= TASK PROMPT =
Lines to return, exactly: from the line with "This screenshot has height=454, width=553." to the line with "Click the Credential Limit progress bar" in the entries below, both included.

= INFORMATION SUPPLIED =
· · · · · · ·
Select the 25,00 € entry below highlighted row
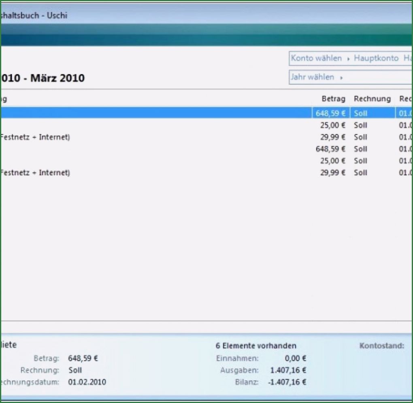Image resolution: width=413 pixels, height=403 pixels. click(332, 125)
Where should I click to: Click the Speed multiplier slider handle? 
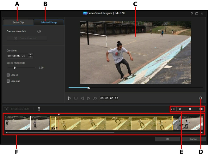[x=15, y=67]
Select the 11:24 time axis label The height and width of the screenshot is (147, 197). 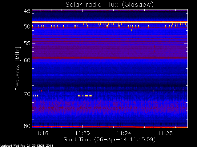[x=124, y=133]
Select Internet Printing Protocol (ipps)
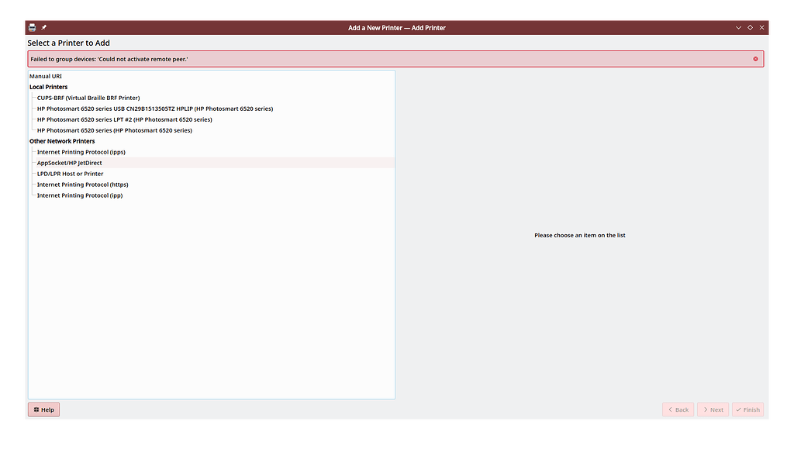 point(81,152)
· · · · · · ·
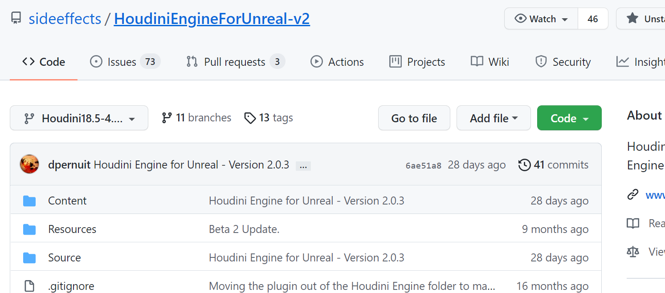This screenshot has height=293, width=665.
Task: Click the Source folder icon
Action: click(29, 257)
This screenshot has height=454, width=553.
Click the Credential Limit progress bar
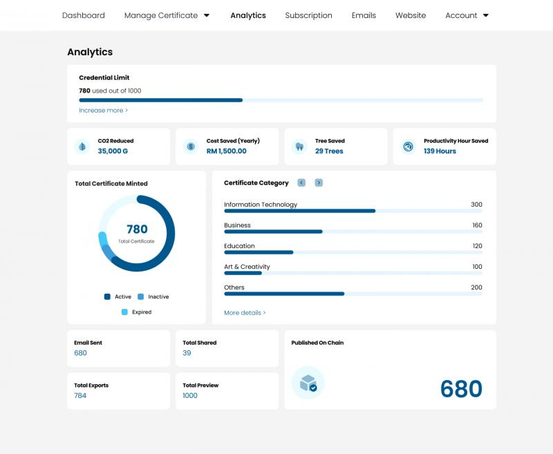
· · · · · · ·
= WRITTEN REPLY =
This screenshot has height=454, width=553.
Click the Credential Limit progress bar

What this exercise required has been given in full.